Они вышли в пустой холл, по которому гулял ветер. Входная дверь была снесена, журнальный столик перевернут и раздавлен. Инспектор направился к лестнице, но на первых же ступеньках ему стало дурно, и он остановился, вцепившись в перила. Хозяин кинулся поддержать, но инспектор отпихнул его и сказал:

— Убирайтесь к черту! Слышите?..

Он медленно побрел по лестнице, цепляясь за перила, миновал Брюн, испуганно прижавшуюся к стене, поднялся на второй этаж и направился в свой номер. Дверь номера Олафа тоже была распахнута, там было пусто. И тут внизу кто-то закричал — отчаянно, истошно, страшно:

— Вот они!.. Поздно!.. Будь оно все проклято! Поздно!..

Голос сорвался. Внизу в холле затопали, что-то упало, покатилось, и вдруг все эти звуки перекрыло ровное далекое гудение. Тогда инспектор повернулся и, спотыкаясь, побежал к черной лестнице.

Вся широкая снежная долина распахнулась перед ним. Вдаль, к синеющим горам, уходили две голубоватые совершенно прямые лыжни. Они уходили на север, наискосок от отеля, и там, где они кончались, видны были черные, словно нарисованные на белом, фигурки беглецов. Впереди мчалась госпожа Мозес с гигантским сундуком под мышкой, а на плечах у нее нелепо и дико моталась длинная, как удилище, фигура Мозеса. Правее, чуть отставая, ровным финским шагом несся Олаф с Луарвиком на спине. Они мчались быстро, сверхъестественно быстро, а сбоку, им наперерез, сверкая на солнце лопастями и стеклами кабины, заходил вертолет. Вся долина была наполнена ровным мощным гулом. Вертолет медленно, словно бы неторопливо, снижался, прошел над беглецами, обогнал их, вернулся, опускаясь все ниже, а они продолжали стремительно мчаться по долине, будто ничего не видя и не слыша, и тогда в это могучее монотонное гудение ворвался новый звук, злобный отрывистый треск, и беглецы заметались, а потом Олаф упал и остался лежать неподвижно, кубарем покатился по снегу Мозес, а Симоне рвал на инспекторе воротник и рыдал ему в ухо: «Видишь!.. Видишь!..» А потом вертолет повис над неподвижными телами, медленно опустился и скрыл тех, кто лежал неподвижно, и тех, кто еще пытался ползти.

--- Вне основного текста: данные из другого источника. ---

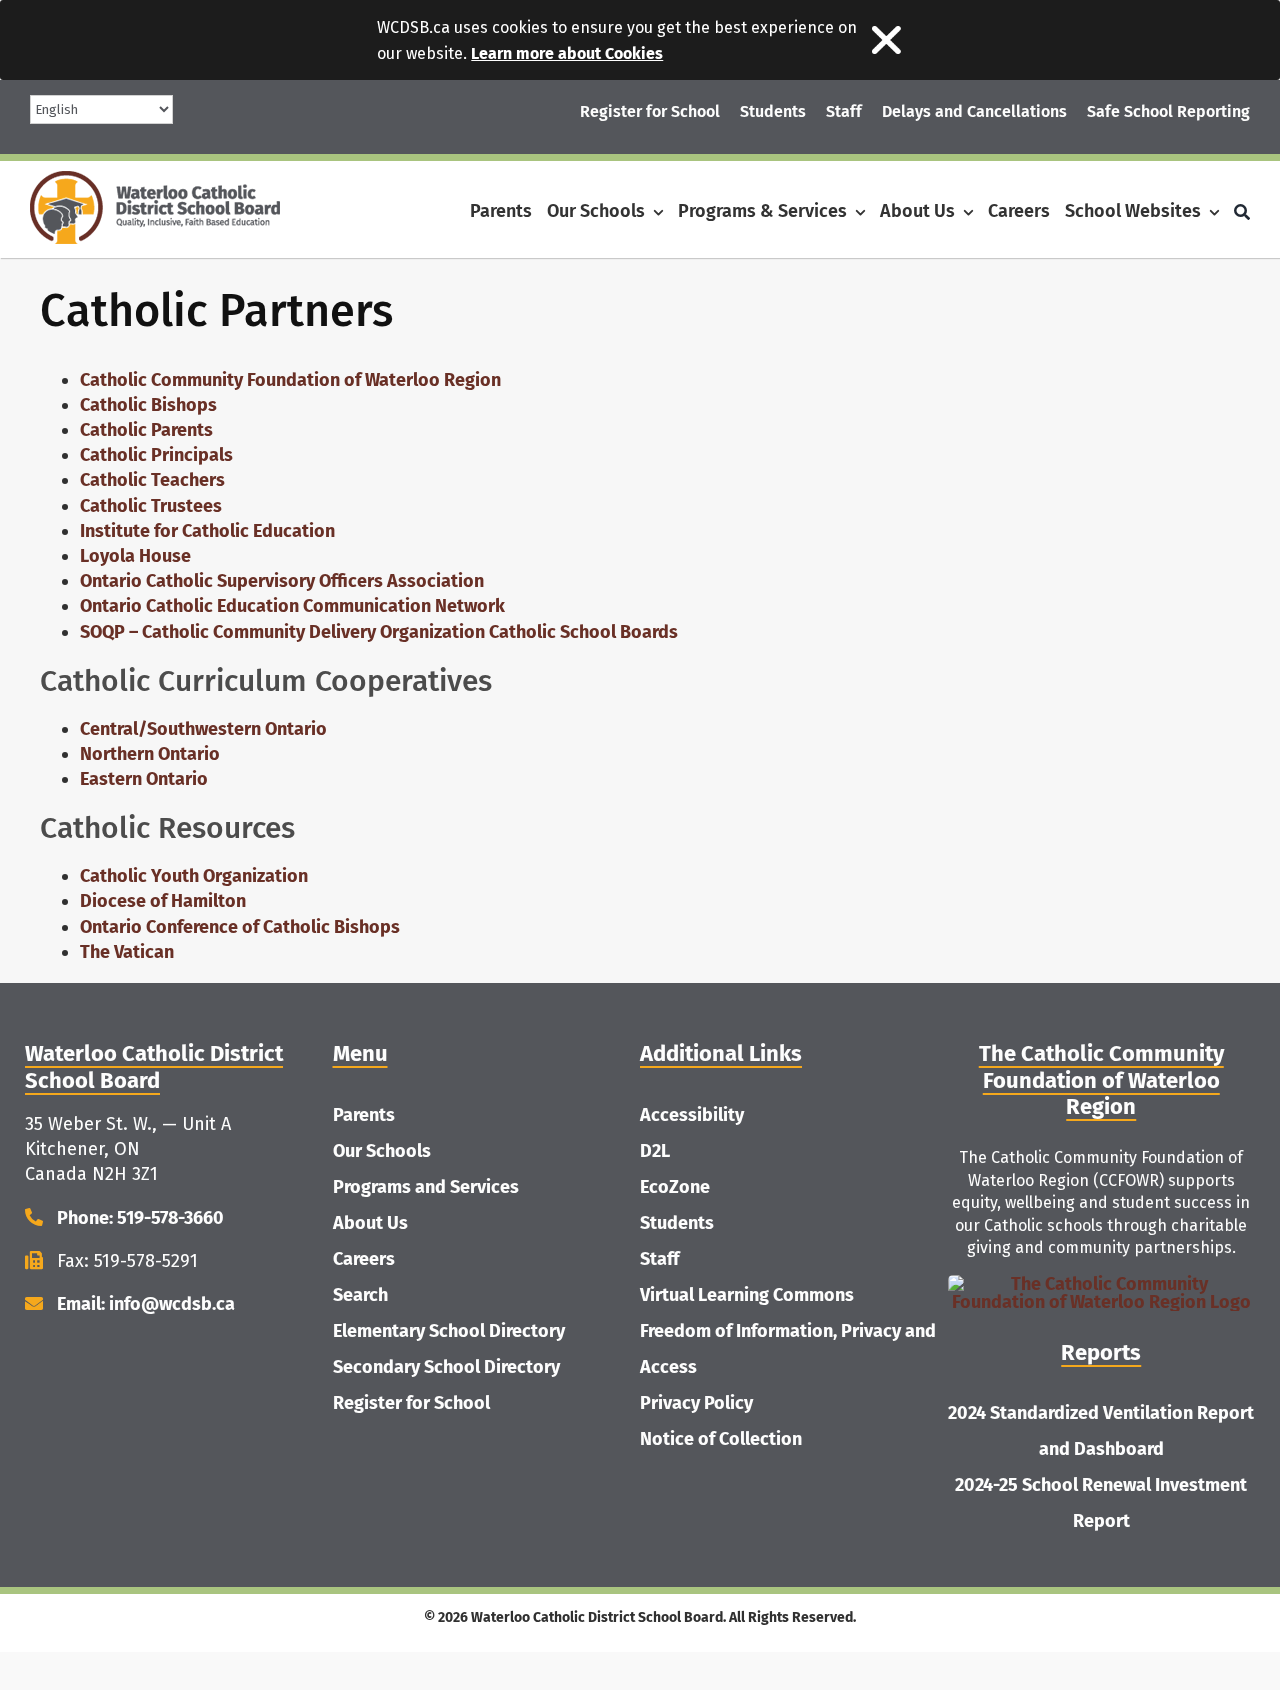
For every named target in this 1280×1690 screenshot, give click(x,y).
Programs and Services (426, 1187)
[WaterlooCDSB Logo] (155, 180)
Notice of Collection (721, 1439)
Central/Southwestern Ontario (203, 729)
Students (677, 1223)
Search (360, 1295)
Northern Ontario (150, 754)
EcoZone (675, 1187)
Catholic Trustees (151, 506)
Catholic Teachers (152, 480)
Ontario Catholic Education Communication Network (292, 606)
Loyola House (135, 556)
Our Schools (382, 1151)
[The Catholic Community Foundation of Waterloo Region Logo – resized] (1102, 1284)
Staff (659, 1259)
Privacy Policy (696, 1403)
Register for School (411, 1403)
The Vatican (127, 952)
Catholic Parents (146, 430)
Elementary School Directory (449, 1331)
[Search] (1242, 212)
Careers (364, 1259)
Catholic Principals (156, 455)
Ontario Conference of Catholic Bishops (240, 927)
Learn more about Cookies (567, 53)
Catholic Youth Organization (194, 876)
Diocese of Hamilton (163, 901)
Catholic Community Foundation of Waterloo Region (290, 380)
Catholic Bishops (148, 405)
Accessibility (692, 1115)
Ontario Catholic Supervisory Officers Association (282, 581)
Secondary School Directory (446, 1367)
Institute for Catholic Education (207, 531)
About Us (370, 1223)
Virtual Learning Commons (747, 1295)
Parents (364, 1115)
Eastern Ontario (144, 779)
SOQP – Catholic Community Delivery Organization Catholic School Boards (379, 632)
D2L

Снег закрутился вихрем, и сверкающая снежная туча встала горбом на фоне сизых отвесных скал. Снова послышался злобный треск пулемета, и хозяин сел на корточки, закрыв глаза ладонями, а Симоне все рыдал, все кричал: «Добился?.. Добился своего? Дубина... Мерзавец!..»

Вертолет так же медленно поднялся из снежной тучи и, косо уйдя в пронзительную синеву неба, исчез за хребтом. И тогда внизу тоскливо и жалобно завыл Лель.

 ДЕНЬ ЗАТМЕНИЯ

Жара.

Раскаленный воздух дрожит над выгоревшим пористым шифером крыш, над размягчившимся асфальтом прямых пустынных улиц. В жарком мареве колышутся бледно-желтые стены сейсмостойких домов, редкие колючие деревья, заросли телеантенн над домами. Улицы пусты, город словно бы заброшен.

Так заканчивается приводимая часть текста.